__EXTRAIT FOURNI__.
La 14e édition du festival CinÉast débutera ce jeudi 7 octobre 2021 par la projection de l’incroyable Hive, premier long métrage de Blerta Basholli (hors compétition), largement récompensé au dernier festival de Sundance.
Par Sarah Braun
Hive est inspiré d’une histoire vraie. Celle de Fahrije, dont le mari a disparu durant la guerre au Kosovo. Si elle ne perd pas espoir de le retrouver, la vie, elle, doit continuer coûte que coûte. Pour nourrir sa famille, elle décide de passer son permis de conduire et de créer un commerce d’ajvar (un plat traditionnel kosovar, ndlr.), entraînant avec elle les autres femmes du village. C’est sans compter sur les hommes qui voient d’un très mauvais œil cette initiative. Hive est un film aussi poétique que puissant, qui aborde la douloureuse question de l’oppression du patriarcat et le long combat des femmes pour leur émancipation. Entretien avec la réalisatrice kosovare Blerta Basholli.
Qu’est-ce qui vous a amené à écrire ce scénario sur le massacre d’un village kosovar en 1999 ? Comment avez-vous connu l’histoire de Fahrije ?

__DONNÉES FOURNIES__.
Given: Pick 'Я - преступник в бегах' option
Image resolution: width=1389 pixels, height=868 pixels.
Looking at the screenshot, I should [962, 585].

__CONSIGNE 1__.
Répondez aux questions suivantes à partir de l'article sur le film Hive :
(a) Quel jour débutera la 14e édition du festival CinÉast ?
(b) Dans quel contexte le mari de Fahrije a-t-il disparu ?
(c) Quel commerce Fahrije décide-t-elle de créer ?
__CONSIGNE 2__. Poursuivez l'article sur le film Hive à partir de sa dernière phrase.

__RÉPONSE CORRECTE 1__.
(a) Le jeudi 7 octobre 2021.
(b) Durant la guerre au Kosovo.
(c) Un commerce d'ajvar, un plat traditionnel kosovar.

__RÉPONSE CORRECTE 2__.
J’ai d’abord entendu parler de Fahrije à la télévision. Elle était interviewée parce qu’elle avait réussi à créer son business et elle a raconté les préjugés dont elle avait été victime, simplement pour avoir obtenu son permis de conduire et parce qu’elle avait voulu travailler. Ce n’est qu’après l’avoir rencontrée que j’ai réalisé à quel point elle était un personnage intéressant, à quel point elle était forte et ce qu’elle avait vécu. Son mari avait disparu pendant la guerre, et non seulement elle souffrait de son absence au quotidien, sans perdre espoir de le retrouver, mais, en plus, elle devait faire face à la société qui la jugeait pour son travail.
Le silence est très important dans votre film. Signifie-t-il l’absence du mari ? Signifie-t-il le mur auquel l’héroïne est confrontée ? Quel sens lui donnez-vous ?
Le silence peut évoquer de nombreuses choses, mais dans notre film il est là pour signifier l’absence du mari de Fahrije. Cette absence est très présente. Le silence signifie également les épreuves qu’elle doit affronter, jusqu’à la guérison.
Pourquoi la femme a-t-elle choisi de faire de l’ajvar plutôt qu’un autre met ou ou que toute autre activité. Est-ce que cela a une signification particulière ?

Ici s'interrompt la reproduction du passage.